Helping kids of all ages to live a more active life through FUNctional movement.
By: Michèle Delfino, Physiotherapist
Early sport specialization can be defined as “intense year-round training in a specific sport with the exclusion of other sports at a young age” (2).
According to studies, at this point in time, it is still difficult to pinpoint a specific age to define “early” (2). On the other side of the coin is sports diversification; the “participation in a variety of sports and activities through which an athlete develops multilateral physical, social, and psychological skills” (7).
What are the Disadvantages of Early Sport Specialization?
The potential for injury increases as the intensity level and training volume increases. This supports the need for adequate recovery for youth sport athletes (6). Recovery for a youth athlete does not mean taking a child out of all activity. Adequate recovery could include remaining physically active during a break from that single sport (known as active recovery).
Athletes who specialize in one sport early tend to place repetitive stress on certain body parts (ie: baseball pitchers’ shoulder); it is important to provide rest from these repetitive movements from time to time.
If an athlete experiences unexpected long-term decreases in performance without evidence of injury, this can be termed staleness and may be a result of overtraining or reduced motivation. This is a common occurrence for those who specialize at an early age. It is important for parents and strength and conditioning coaches to understand and be able to identify symptoms of overtraining. Further, this may help to reduce the long-term effects of overtraining on a young athlete’s body and mind.
Early specialization has shown to be not only physically difficult but also mentally difficult. Athletic burnout can be an unfortunate effect of early specialization in one sport. It can be defined as “physical and emotional exhaustion from the psychological and physiological demands of the athlete’s sport,” (5).
Burnout can become so severe that it can cause withdrawal or dropout from the activities that were previously enjoyable to the athlete, which may occur long before the child has reached the peak of their potential. Additionally, with the decrease in performance and the increase in injury, there is often depression resulting in withdrawal from the sport and team activities. This takes a huge toll on the self-identity of the athlete as they no longer have a true sense of self without their sport.
Sport diversification can be thought of as playing a variety of sports, frequently. This method exposes children to a multitude of sports with a focus on playing instead of practicing. This method provides an environment that may nurture a genuine love for a sport so that intrinsic motivation can persist. Since researchers examining early sport specialization have found that early specialization is not an essential component of elite athletic development (3), we suggest diversifying the sports your athletes are exposed to, particularly before the age of 12.

- **Tasks to perform**
A: According to the early sport specialization text, before what age should athletes be exposed to a more diverse range of sports?
B: List every term that the early sport specialization text defines or gives a name to.
C: Write the next part of the early sport specialization text, starting after its final sentence.

- **Data extracts**
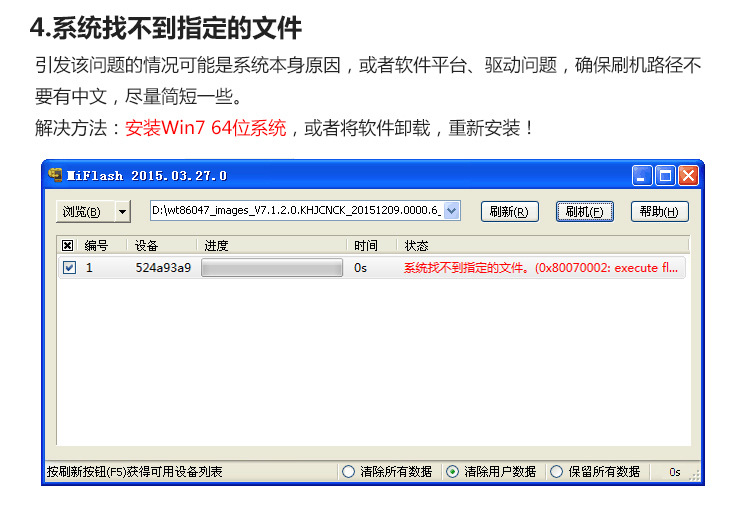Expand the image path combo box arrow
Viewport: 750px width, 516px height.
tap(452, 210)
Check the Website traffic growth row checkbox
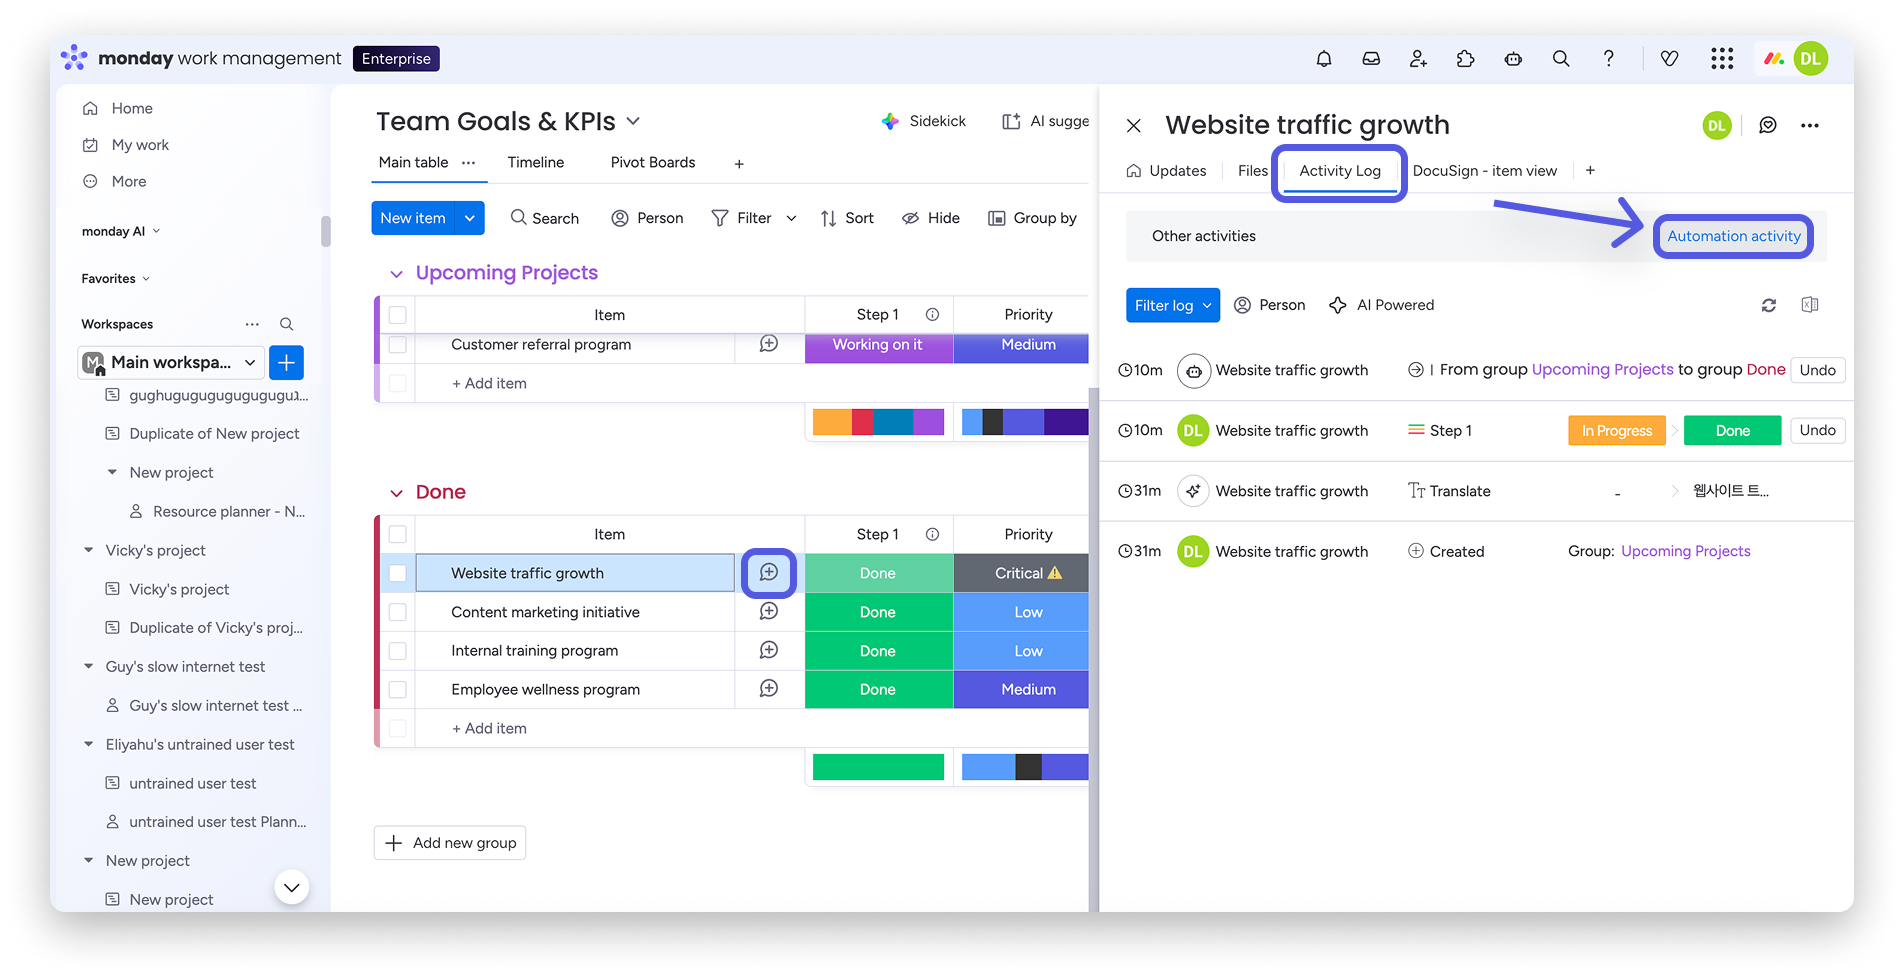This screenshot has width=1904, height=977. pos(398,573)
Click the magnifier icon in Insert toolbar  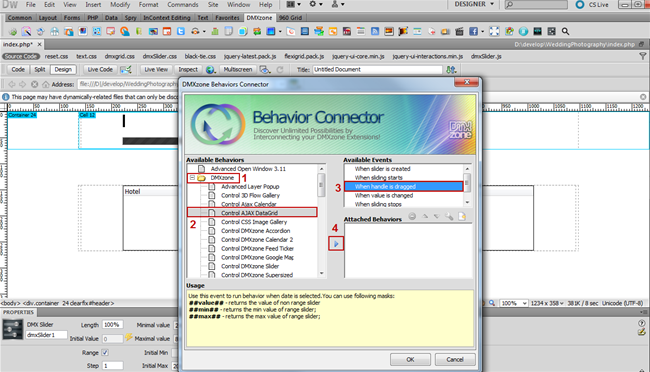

- **Solved problems**
A: Before the age of 12.

B:
- Early sport specialization
- Sports diversification
- Active recovery
- Staleness
- Athletic burnout

C:
Sport diversification supports the fact that physical and cognitive abilities may develop quicker via playing multiple sports because of a potential crossover effect. It also helps develop physical literacy, which carries over into elite athleticism. For example, instead of only developing hand-eye coordination as it pertains to hitting and throwing in baseball, a child playing baseball and soccer can also develop foot-eye coordination, footwork, and running mechanics. It’s a win-win-win scenario!
Michael Jordan: pro basketball and pro baseball player
Clara Hughes: Olympic cyclist and speed skater
Tom Brady: pro football and pro baseball
Junior DosSantos: MMA fighter who didn’t start training until age 21 – UFC heavyweight title in 2011
Matt Anderson:: volleyball player who started playing at age 15 – 2008 Men’s Pan-American Volleyball Cup Champion, Team USA 2012 Summer Olympic Games
1. Difiori, JP, Benjamin, H, Brenner, J, Gregory, A, Jayanthi, N, Landry, GL, and Luke, A. Overuse injuries and burnout in youth sports: A position statement from the American Medical Society for Sports Medicine. Clinical Journal of Sports Medicine 24(1):3-20, 2014.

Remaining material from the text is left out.